Le principe du «temps bloqué» est simple. Du temps est réservé dans mon agenda pour les tâches particulièrement importantes et urgentes. Dans l’idéal, toutes les sources de perturbation sont désactivées: se mettre en mode avion, fermer la boîte mail, etc. Je connaissais ce concept de temps bloqué dans ma vie d’avant, mais je ne m’en servais pas correctement à l’époque, de sorte qu’il nuisait plus à mon bien-être qu’autre chose. À des fins «d’optimisation», j’essayais d’être productif à chaque minute de la journée. Au cabinet comme en politique, les dérangements étaient inévitables et je n’arrivais pas à finir mon travail jusqu’à ce qu’on me laisse tranquille, le soir après 21 heures ou le matin à 6 heures. J’ai donc raccourci mon temps de repos ou de sommeil. Bien sûr, ce n’était pas sain, pas besoin de lire d’étude ou de poser la question à des experts!
J’ai inversé ce principe: peu importe le nombre de tâches, un créneau est bloqué. J’ai commencé à repenser mon emploi du temps pendant et après ma chimiothérapie. Les journées étaient longues, l’agenda inhabituellement vide.
J’ai intégré dans mon quotidien tout ce qui me faisait du bien: routine matinale, activité physique, méditation, cuisiner sainement et manger consciemment.

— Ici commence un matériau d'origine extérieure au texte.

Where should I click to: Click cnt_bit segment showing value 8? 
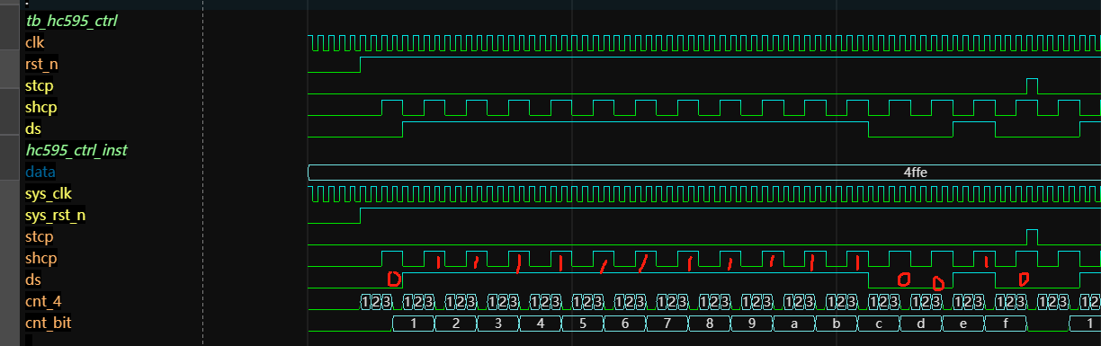point(709,324)
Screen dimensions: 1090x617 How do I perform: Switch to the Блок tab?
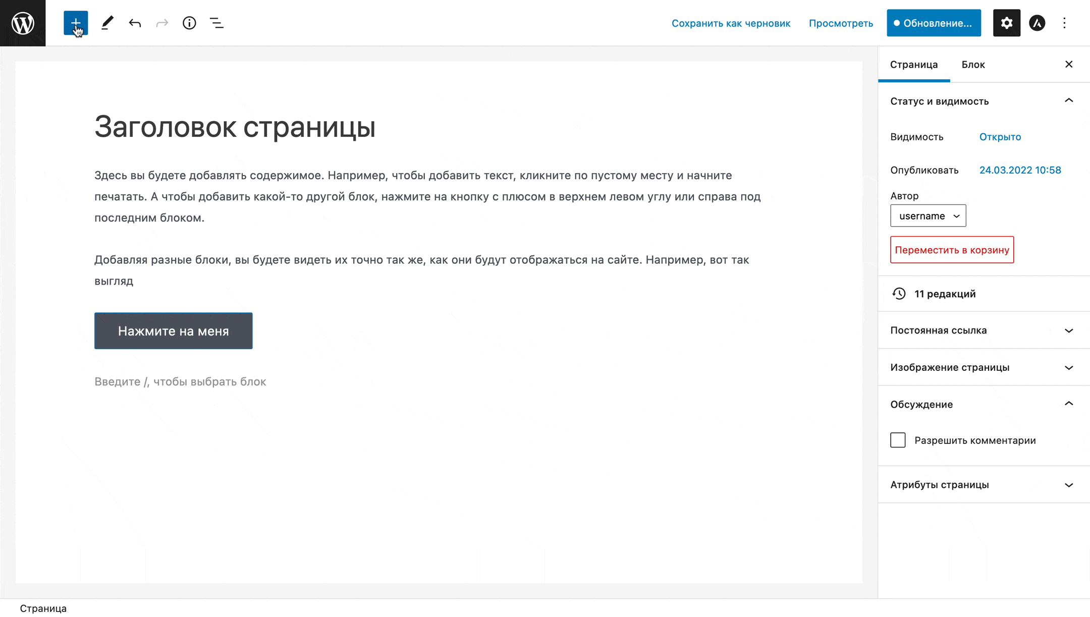(972, 65)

Tricoter, danser, se promener

J’ai fait une découverte surprenante à l’époque. Ce temps libre entre les routines est devenu de plus en plus précieux. Plus je m’ennuyais, plus ma journée était satisfaisante et passionnante grâce à des activités créatives, je découvrais des capacités et des intérêts inconnus ou oubliés. De l’extérieur, il ne s’agit pas vraiment d’exemples de créativité mais, pour moi, lire, coucher mes pensées sur papier, me déchaîner sur du disco, me promener en forêt, tricoter, ne rien faire sur le balcon, écouter la nature, observer la météo, dessiner, jardiner avaient un effet stimulant. Trop longtemps, l’ennui n’a pas eu de place dans mon quotidien.

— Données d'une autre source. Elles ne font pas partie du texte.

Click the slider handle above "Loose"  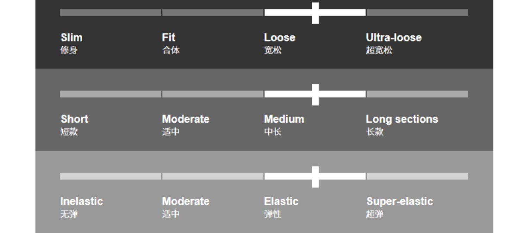click(315, 13)
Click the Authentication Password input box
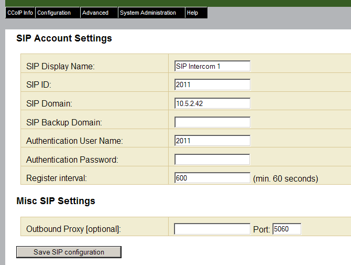 coord(212,160)
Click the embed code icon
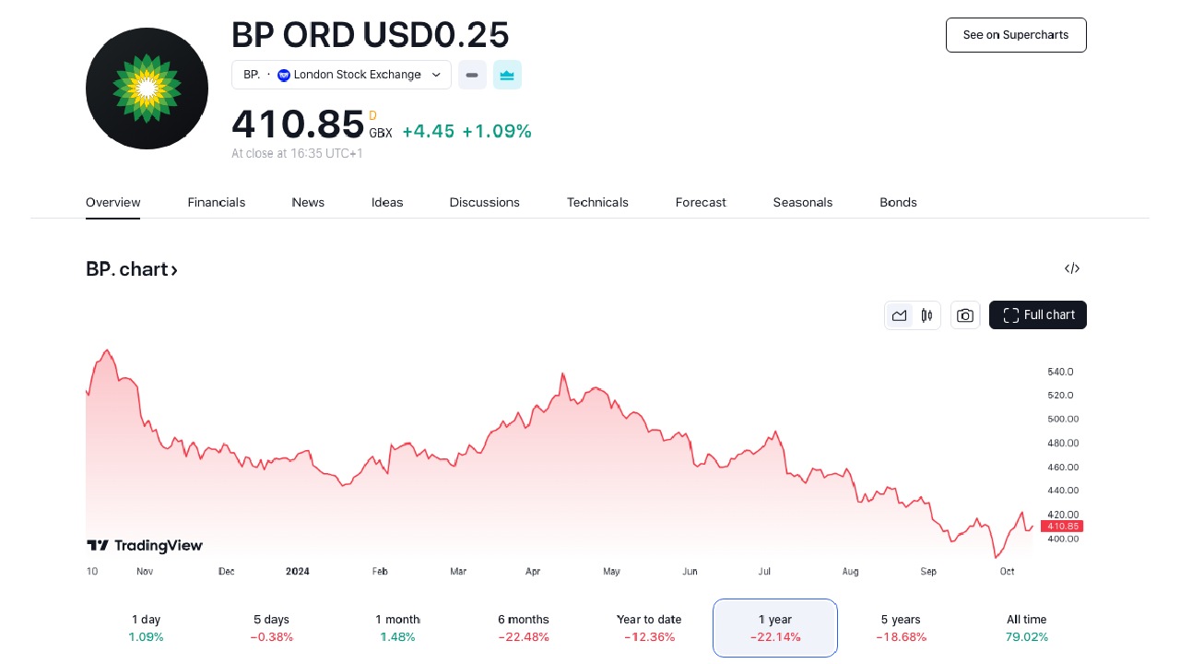 (1071, 268)
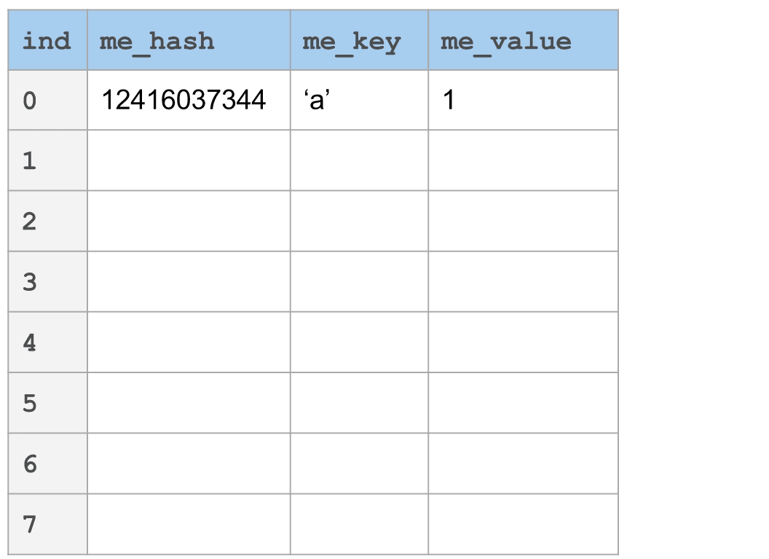Select empty me_hash cell in row 7
The width and height of the screenshot is (769, 559).
189,524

Quand j’ai lentement repris ma vie professionnelle et politique, j’ai dû défendre consciemment cet «îlot d’ennui». Aujourd’hui, je planifie des mois à l’avance au moins une heure de « Je prends du temps pour moi». Je dois parfois la déplacer dans la journée, mais jamais je ne la supprime, elle est obligatoire. Je ne prévois rien de particulier afin de pouvoir décider spontanément de ce dont j’ai besoin. Pour que ce temps que je m’accorde atteigne ses objectifs, quelques règles s’imposent: je ne m’occupe pas de travail en retard, je ne le comble pas avec des routines fixes telles que le sport, la méditation, la promenade, des mini-siestes, la télévision, j’évite les appareils numériques – sauf pour des recherches ciblées – et si je suis «dans le flow», cette heure peut même durer 75 ou 120 minutes. Cet «ennui» régulier met du piquant dans ma journée.
Et pour une fois, je ne citerai aucun avis d’expert ni d’étude qui le prouve. Vous pouvez vous aussi tester cette «médecine empirique» et la recommander en consultation. Réservez chaque jour une heure de « Je prends du temps pour moi» et vous verrez à quel point l’ennui planifié peut être sain, stimulant et passionnant.
Angelo Barrile
Le médecin généraliste et conseiller national écrit régulièrement dans cette rubrique sur le bien-être et l’équilibre vie-travail.